Regione Marche: piu’ 43% di investimenti nel Piano di Sviluppo Rurale (PSR)

Seguono  l’Emilia Romagna con il 39,8 % e la Lombardia con il 39,7 %  in una media nazionale ferma al 37 %
Il Piano di Sviluppo Rurale (PSR) è quel documento di programmazione redatto dalle Regioni a fronte dell’ultimo riferimento a livello Europeo noto come “Agenda 2000.

Il futuro della Politica agricola Comunitaria (PAC) è la naturale  prosecuzione della riforma avviata nel 1992 (riforma Mac Sharry) per garantire la sicurezza alimentare, il legame tra agricoltura  –   ambiente e l’accrescimento integrato delle campagne.
Tale documento è diventato lo strumento basilare  per la programmazione ed il finanziamento di tutti gli interventi nel settore agri-forestale e dello sviluppo rurale delle regioni.
Il Vice Presidente e Assessore regionale all’Agricoltura, Paolo Petrini  esprime la propria soddisfazione per la crescita della regione Marche agli organi di stampa:
“Nel triennio 2009-2011è stato speso il 43 % dell’intero budget assegnato.
Il dato è particolarmente importante, perché presenta un settore pronto per affrontare al meglio il prossimo negoziato sulle prospettive finanziarie comunitarie e sulla riforma della Politica agricola comune.

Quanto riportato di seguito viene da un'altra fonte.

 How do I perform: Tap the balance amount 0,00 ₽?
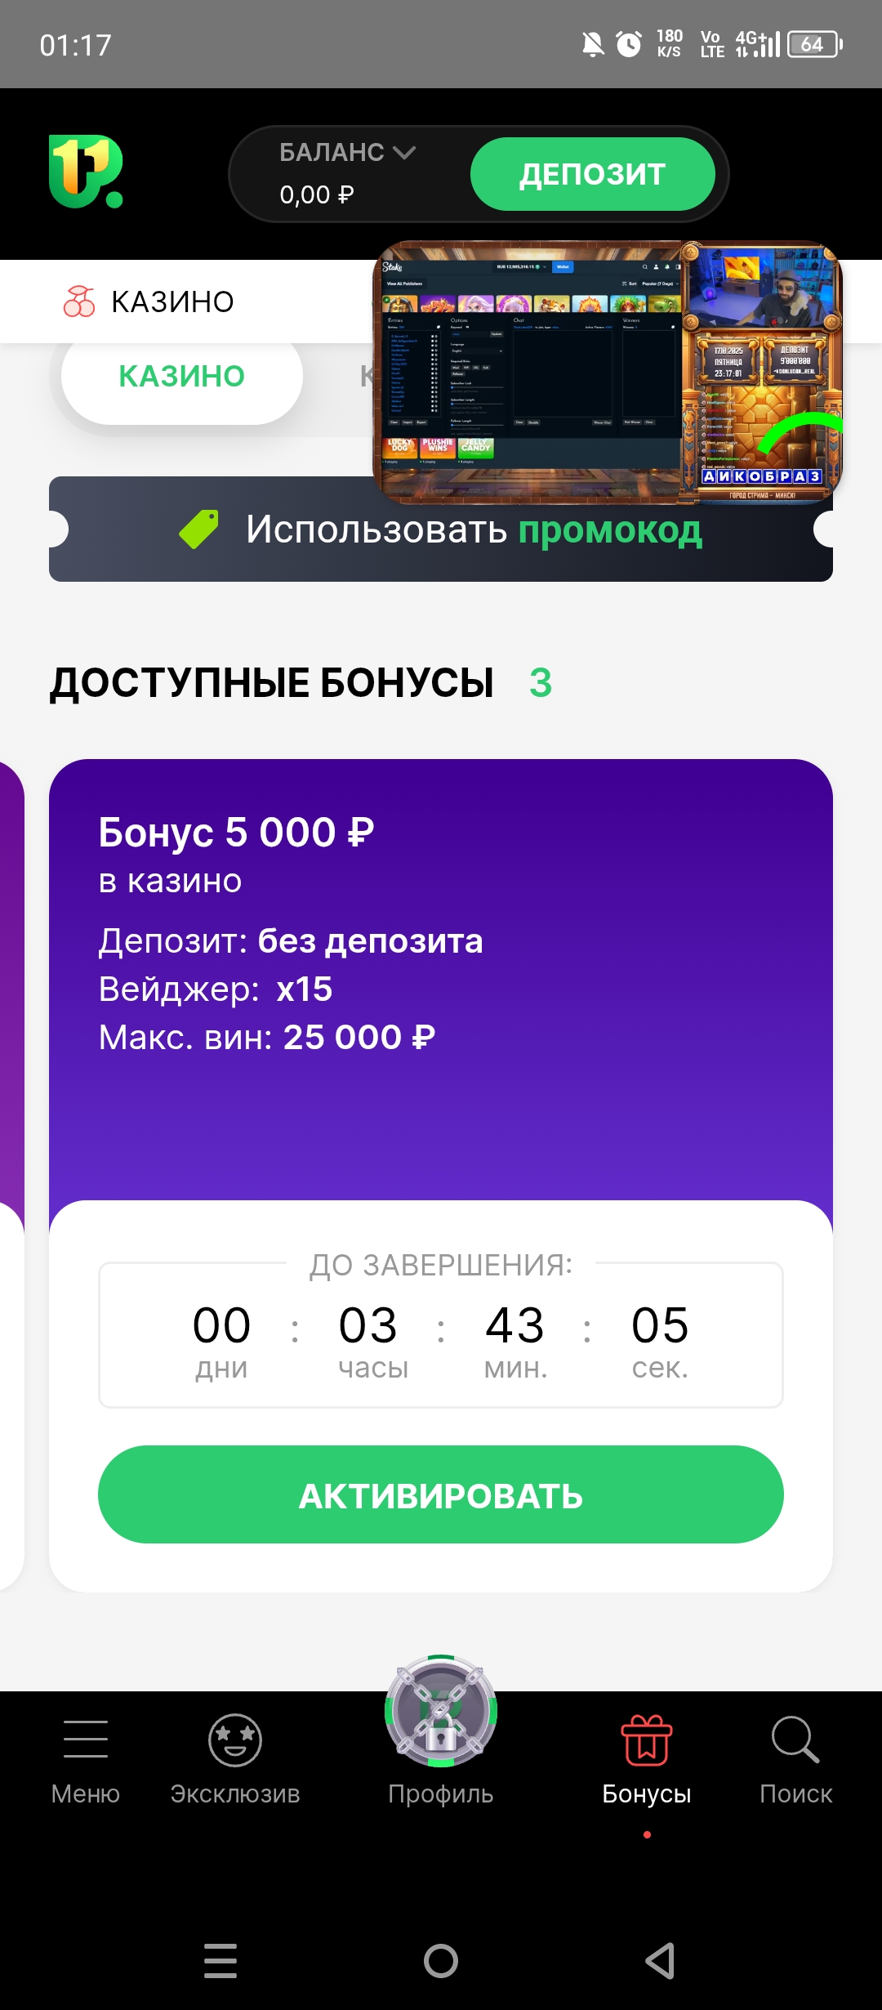tap(317, 194)
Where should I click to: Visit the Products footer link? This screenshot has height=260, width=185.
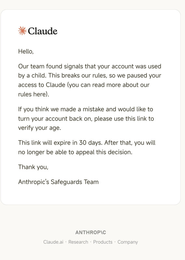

Senza contare gli anticipi, al 31 dicembre 2011 abbiamo erogato quasi 213 milioni di euro su un totale di circa 485 milioni complessivi.
Il mondo rurale marchigiano dimostra di saper utilizzare efficientemente le risorse finanziarie a disposizione del settore.
Un risultato da ascrivere ad un sistema che funziona bene, grazie al lavoro degli uffici della Giunta regionale, delle associazioni di categoria, dei centri di assistenza agricola e alla collaborazione con Ministero e organismo pagatore.
Un grande riconoscimento va, naturalmente, anche agli imprenditori agricoli, che evidenziano incoraggiante vitalità e dinamismo, anche in tempi di crisi e recessione economica generale”.